**Task list:**
[1] In the forum thread on moving to Barcelona, where are the Ikea stores that one reply mentions?
[2] Using the forum thread on moving to Barcelona, explain why the poster is advised to bring 13 amp plug fuses.
[3] Duplicate the part of the forum thread on moving to Barcelona from "Some random questions" to "suntan lotion ?".

**Provided passage:**
# Advice on moving to Barcelona



## Chantelle505 (Jun 15, 2015)

Some random questions advise

I am currently on the move with my family, hubby and 2 boys to move to Castelldefels and in the process of deciding what furniture/belongings to bring with me and purchase to bring before I come.

Bedding, should I bring sheet, light weight duvets - or just but when I arrive (we have an Ikea near us)

TV, we currently have a smart TV at home and use apps such as Amazon prime, should we bring this ? kids and hubby will need UK films and programmes ?

Is there anything else worth packing that is particularly expensive, I understand toiletries such as shampoo, deodorant, suntan lotion ?

My company give me 14cbm to ship over so want to make the most of this ???

Thanks in advance


----------



## Helenameva (Aug 15, 2014)

if you are moving into an unfurnished house and you aren't concerned about the costs of moving, I would bring as much as you can that you think you will use. I don't think anything is extra cheap or expensive either here or there so you may as well. 

Winters are milder here but you will still need quilts and jumpers. As you say there are Ikeas here, two in Barcelona and another in Sabadell, so handy enough if you need them, plus lots of other smaller chains and independent shops. 

The TV can be used here, all your electrical goods will be okay, just make sure you bring plenty of adapters for the plugs. You will need a VPN to access UK TV and a decent internet connection. I don't know if Castelldefels has cable installed, if not you should find a WiMAX company that'll do it. Let me know if you need help and I'll speak with our supplier. We're a bit further south (in Penedès) but our guy might know somebody that can do it. But make sure cable isn't possible first as that would surely be your best bet.


----------



## Chantelle505 (Jun 15, 2015)

Thank you very much, appreciated, 
I may be in contact when I arrive

Chantelle


----------



## DunWorkin (Sep 2, 2010)

Bed linen (duvets, sheets, pillows etc) tend to be a different size here in Spain so if you brings duvets and pillows make sure to bring lots of duvet covers and pillow cases as the ones you buy most places here will not fit.


----------



## DunWorkin (Sep 2, 2010)

Also, if you bring electrical goods with UK plugs to use with adapters, bring some 13 amp plug fuses. They are difficult to get here and if the fuse in the plug blows you will need them. There are lots of surges in electricity here in Spain and I find a lot of my UK plugs blow their fuses.


----------



## Desiato (Jun 1, 2015)

**Collected data:**
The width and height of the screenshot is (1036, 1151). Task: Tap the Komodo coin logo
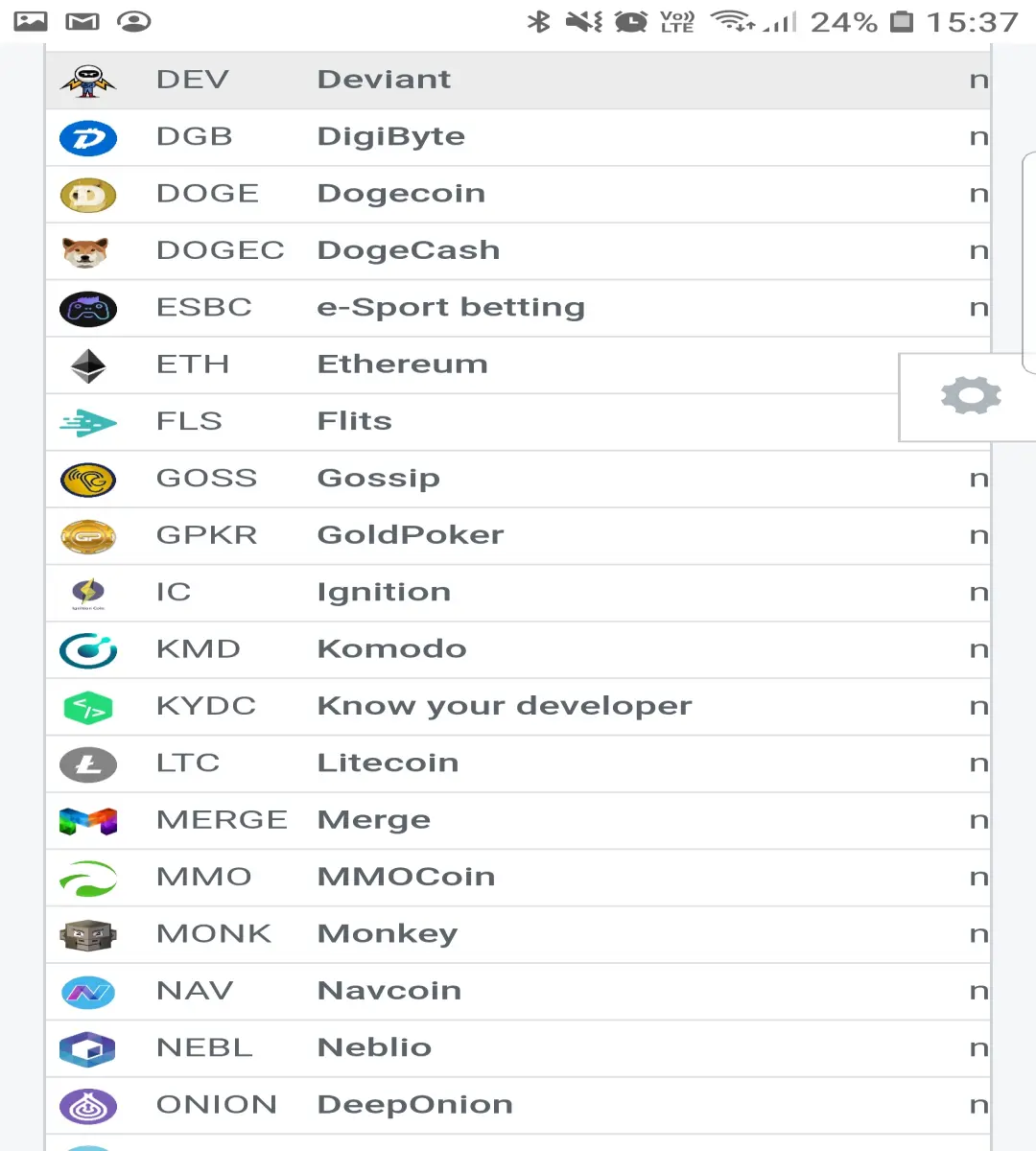pos(88,650)
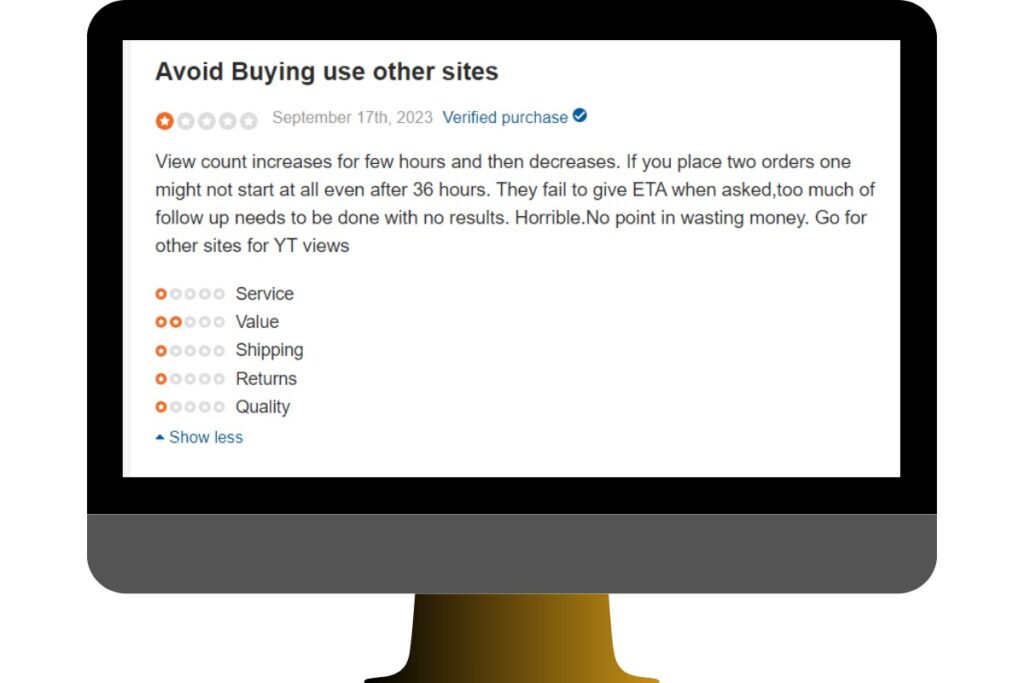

**Solved tasks:**
[1] Two are in Barcelona and another is in Sabadell.

[2] UK plugs used with adapters will need replacement fuses if the fuse in the plug blows. These fuses are hard to find in Spain, and frequent electricity surges there often blow the fuses in UK plugs.

[3]
Some random questions advise

I am currently on the move with my family, hubby and 2 boys to move to Castelldefels and in the process of deciding what furniture/belongings to bring with me and purchase to bring before I come.

Bedding, should I bring sheet, light weight duvets - or just but when I arrive (we have an Ikea near us)

TV, we currently have a smart TV at home and use apps such as Amazon prime, should we bring this ? kids and hubby will need UK films and programmes ?

Is there anything else worth packing that is particularly expensive, I understand toiletries such as shampoo, deodorant, suntan lotion ?